Vatican investigator Andrea Ambrosi thinks Emil Kapaun has a real shot at being named a saint by the Catholic Church in a few years.
As a lawyer, he says this with a few caveats attached: He has not yet closely studied all 8,268 documents that will be shipped to Rome now, documents that tell the story of Father Kapaun’s deeds and sacrifices in the Korean War. He will spend the next two years studying them as he writes a report to the Vatican.
“But he saved so many people’s lives, lived his final days in a prison camp, died so young . . . already by itself, it all says something great about him that you don’t need to read. You know it.
“He showed that there was not just a devil working on the battlefields of the war, but something else.”
Ambrosi on Friday took part in the Mass and the ceremony at the Cathedral of the Immaculate Conception in downtown Wichita that closes the Wichita diocese’s investigation on Kapaun. Ambrosi himself helped tie a big red ribbon onto the top of the 3-by-3-foot box that will now be sent to Rome.
If Kapaun is beatified, it will take one more recorded “alleged miracle” — other than the four the diocese has already reported — to elevate the former Pilsen, Kan., farm boy to sainthood, Ambrosi said. He would become the third American-born saint.
The process, if Kapaun achieves sainthood, could take four to five years. But Ambrosi is confident that the documentation on Kapaun’s case is far more compelling and detailed than other cases he has seen.
Ambrosi, speaking Italian, said through his translator and assistant, Madelaine Kuns, that he has spent 37 years investigating hundreds of reported miracles all over the world involving potential saints.
He was leaving Wichita this weekend to go to Montreal to investigate still another case.
Only six or seven of these people are now saints or about to be.
One reason he’s excited about Kapaun’s candidacy is that it is unique compared with the hundreds of other cases he’s investigated.
It is much more action-packed and detailed than most of the other cases he’s investigated or that are currently pending for the Vatican to decide.
Most of the cases he has looked at involve “very holy” priests and nuns who have miracles attributed to them. But the Kapaun story, he said, is much bigger and involves far more deeds of heroism, sacrifice and action.
About Kapaun’s chances, he said, “I’m not worried.”
He also thought it “incredible” that Kapaun has such a vocal and devout following in Wichita.

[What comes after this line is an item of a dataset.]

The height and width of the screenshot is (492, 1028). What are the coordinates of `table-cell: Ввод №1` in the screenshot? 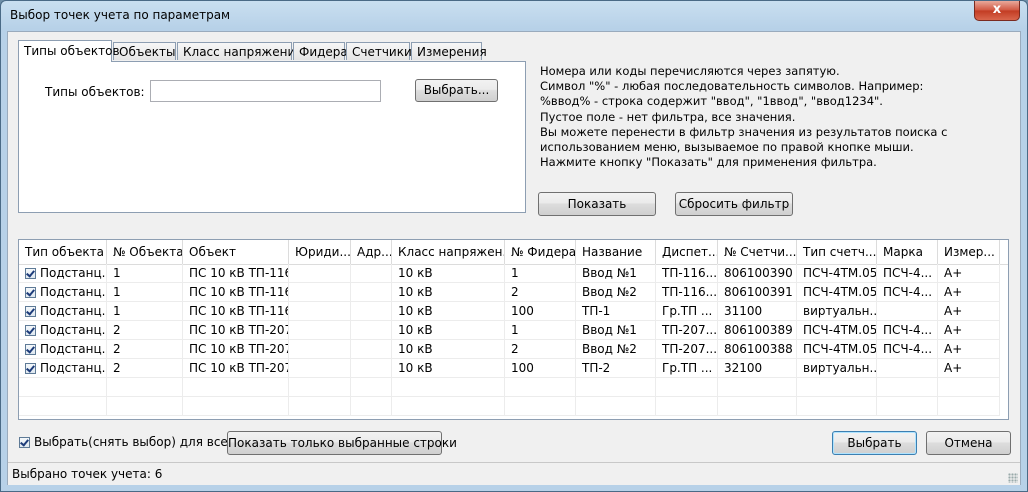 It's located at (616, 274). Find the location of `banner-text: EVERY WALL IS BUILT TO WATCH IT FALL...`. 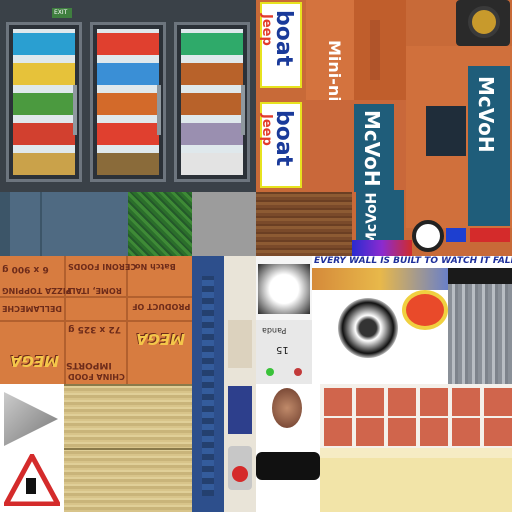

Several Catholic parishes and many parishioners pray for Kapaun’s intercession with God every week at Masses, and many people call upon his intercession in prayers when loved ones become ill.
Ambrosi will study the documents, which include dozens of interviews, letters and testimonials from prisoners of war from the North Korean prison camp where Kapaun lived for seven months before he died.
After that, he will hand over his “posito” to the Vatican’s College of Cardinals. A posito is as detailed and as rigorously researched as any advanced thesis in higher education.
After that the documents and his posito will be evaluated.
There will be more work required, and another miracle will need to be found.
But if all goes well, the pope in four to five years might decide whether a well-remembered Kansas war hero becomes remembered for something more.